Izinkan Aku Menjadi Egois Malam Ini
“Selamat
malam hadirin, tibalah saatnya kita memasuki acara puncak yaitu prosesi wajib
untuk melakukan make a wish
dilanjutkan dengan meniup lilin dan memotong kue,” suara MC merambat di udara
memasuki telingaku, seluruh undangan bersorak ketika kue ulang tahun bertingkat
tiga memasuki panggung.
Maria naik ke
panggung dan aku mulai mendekat ke panggung berkumpul untuk menyaksikan senyum
bahagianya. Semua bersorak dan bertepuk tangan ketika tangan Maria memotong kue
yang bertingkat tiga itu, sepotong kue ia berikan kepada ibunya yang sedari
awal setia mendampingi putrinya yang beranjak dewasa, lalu selanjutnya ia
memberikan potongan kue lain kepada Adam, tunangannya. Senyum dan tawa
bahagianya membingkai menyempurnakan wajah cantik perempuan itu, perempuan yang
menjadi temanku sejak SMP.
“Maaf mas,
kamu enggak boleh naik ke panggung. Kalau mau nyanyi tunggu dua lagu lagi, kamu
harus antri,” cegah salah satu event
organizer.
“Saya enggak
mau nyanyi kok, tapi saya perlu berbicara di atas panggung itu dan menggunakan
mic agar semua orang mendengar,” jelasku.
“Okay, sama
saja mas. Kamu harus menunggu dua lagu dari sekarang. Kamu bisa menunggu di
sana,” event organizer itu menyuruhku
untuk duduk dan menikmati penampilan dari band papan atas favorit Maria.
Mungkin ide
ini gila, tapi hal ini harus dilakukan tepat malam ini tidak ada malam lain.
Aku sudah
memikirkan hal gila ini selama satu minggu yang membuat aku tidak bisa tidur,
tidak selera makan bahkan pekerjaanku menjadi berantakan. Maria kamu harus
mengetahui ini, malam ini juga!
Aku merangsek
masuk, merebut mic dari sang vokalis. Semua penonton kaget dan terjadi
bisik-bisik di sana, kulihat Maria berjalan mendekati panggung dengan wajah
penuh cemas, bingung dan marah sedangkan Adam mengikutinya di belakang. Sempurna.
“Selamat
malam semuanya,” vokalis dan bandnya pergi dari panggung. “Maria, kamu harus
mendengar ini malam ini juga,” Maria bertanya apa dengan mimic wajahnya. “Maria,
kamu tahu aku ini siapa, ya temanmu yang kau kenal sejak SMP. Temanmu yang
selalu memperhatikanmu dari jauh, kau tahu seberapa cupunya kamu sejak SMP?”

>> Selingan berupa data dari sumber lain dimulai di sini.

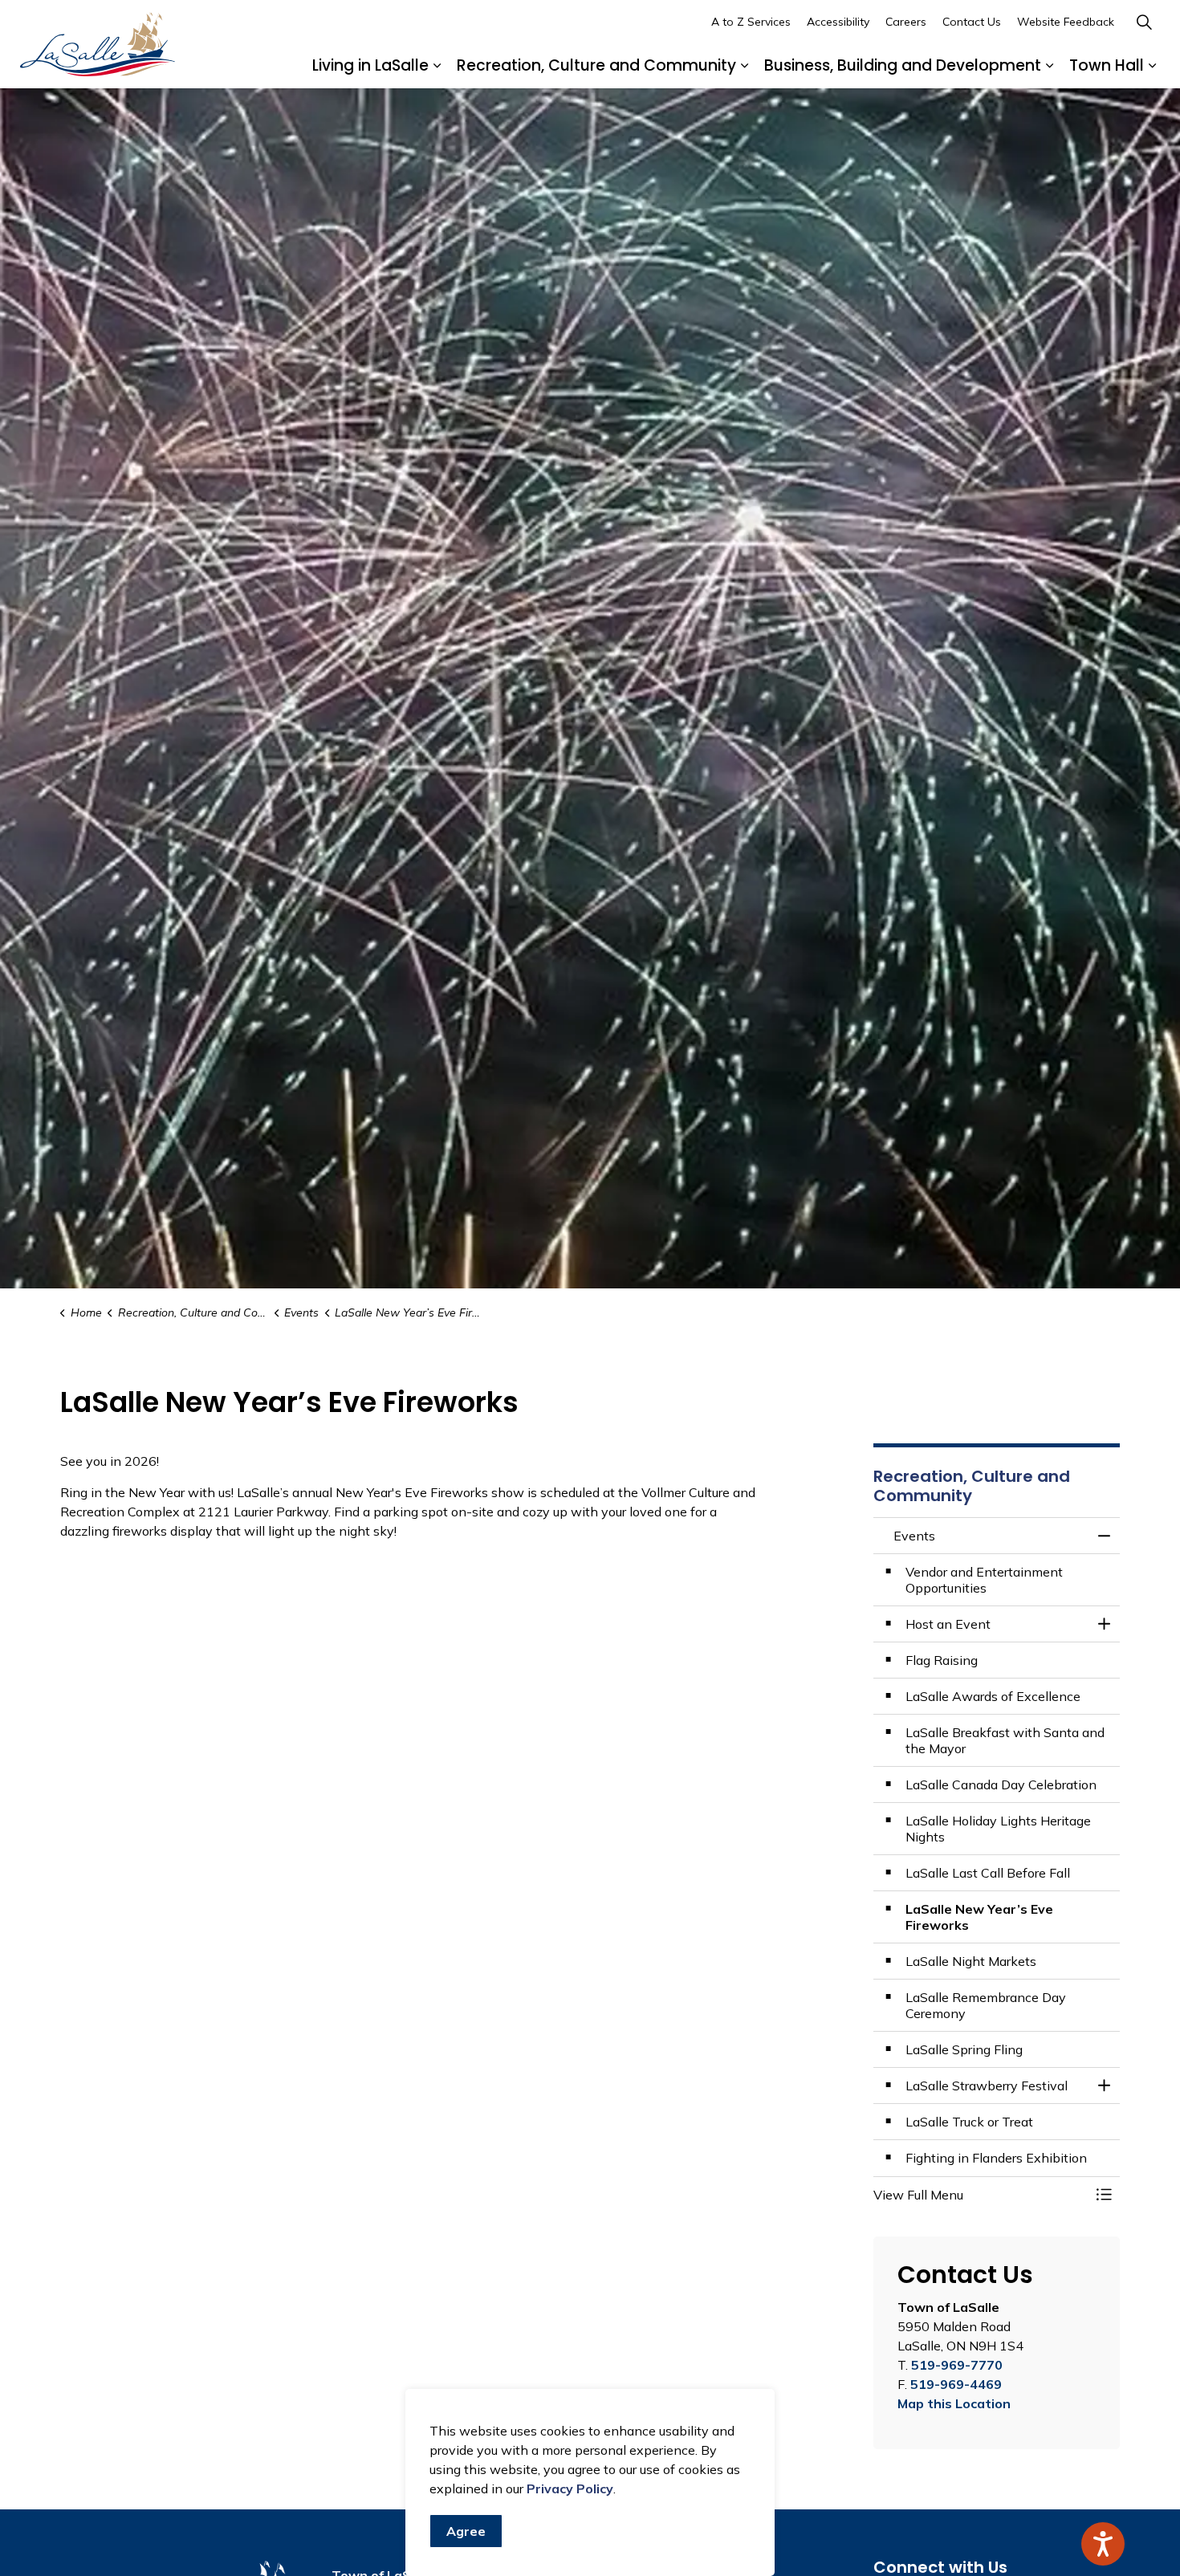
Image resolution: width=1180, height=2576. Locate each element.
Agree (466, 2531)
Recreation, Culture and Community (596, 65)
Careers (905, 21)
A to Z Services (751, 21)
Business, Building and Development (902, 65)
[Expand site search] (1144, 22)
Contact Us (971, 21)
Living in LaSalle (370, 65)
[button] (980, 2194)
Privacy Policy (570, 2488)
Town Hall (1106, 65)
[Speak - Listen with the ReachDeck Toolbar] (1103, 2544)
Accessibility (838, 21)
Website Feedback (1065, 21)
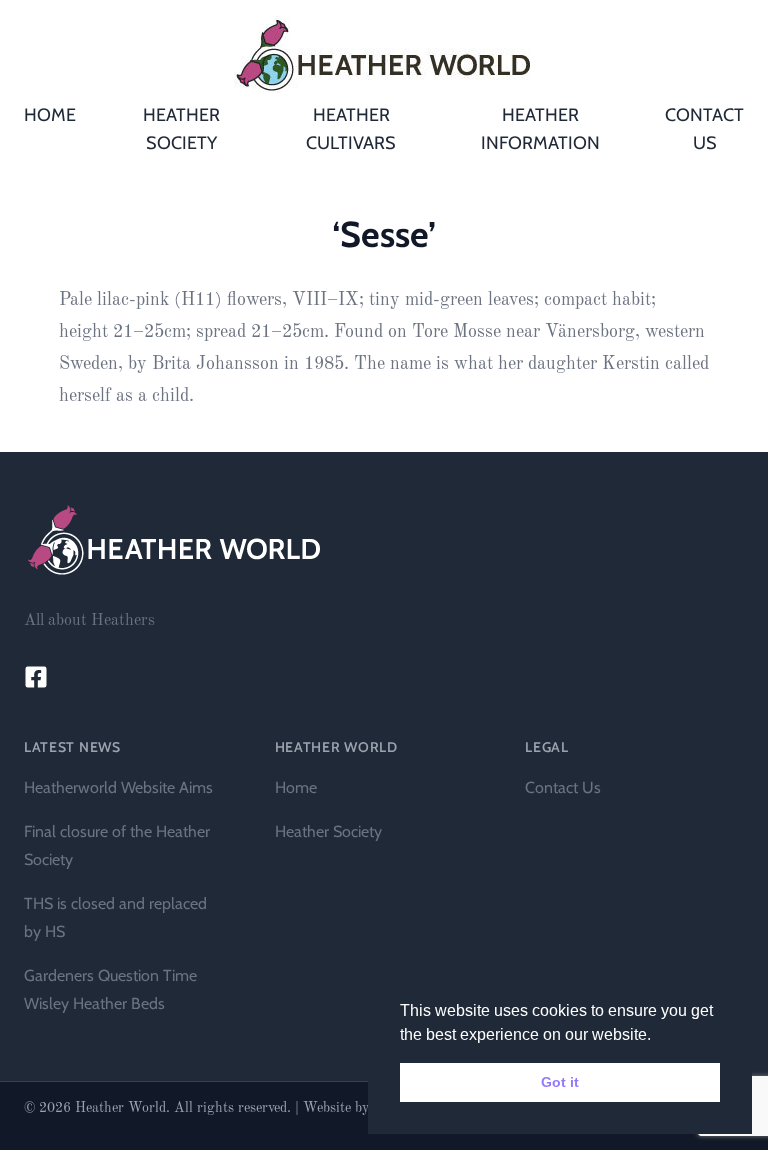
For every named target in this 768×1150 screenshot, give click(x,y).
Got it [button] (560, 1082)
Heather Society (328, 831)
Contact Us (563, 787)
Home (296, 787)
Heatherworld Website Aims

aku terkekeh sejenak terlintas di kepalaku si Maria SMP, sang cinta pertamaku.
“Maaf aku
mengacaukan pesta ulang tahunmu yang mungkin telah kamu desain jauh-jauh hari
dan ingin terlihat sempurna, maafkan aku tapi malam ini aku harus egois. Dengarkan
aku,” raut muka Maria tidak terbaca karena terlalu banyak ekspresi yang saling
tumpang tindih.
“Aku cinta
samu kamu,” semua tamu undangan berteriak tidak percaya, bagaimana mungkin aku
berani menyatakan cinta di depan tunangan sang pemilik malam ini? Suara berbisik
mulai terdengar lagi semakin keras dan aku menghiraukannya. “Sebelumnya aku
ucapkan selamat ulang tahun kamu nampak cantik dengan gaun itu dan kamu akan
selalu nampak cantik sepanjang waktu. Aku ingin mengatakan padamu bahwa
kelakuan gilaku ini merupakan satu-satunya jalan untukku bisa melupakanmu. Seberapa
sering kau membuatku cemburu dengan cerita-cerita cinta yang kamu sebutkan kala
kita bertemu tentang betapa hebatnya kekasihmu, betapa hebatnya liburan romantis
kalian, berapa banyak hadiah yang telah kamu terima dari lelaki yang berhasil
mengambil hatimu. Semua hal itu tidak membuat aku membencimu Maria. Seberapa sering
kamu mendorong aku untuk pergi menjauh pun tidak membuat cintaku padamu hilang.”
Aku menahan
napas, event organizer di samping
panggung geleng-geleng kepala atas kelakuanku untuk melakukan ide gila ini.
“Aku telah
melalukan berbagai cara agar aku bisa menyadarkan pikiranku bahwa kamu bukan
untukku, mencoba mengencani beberapa wanita tapi wajahmu yang selalu terbayang.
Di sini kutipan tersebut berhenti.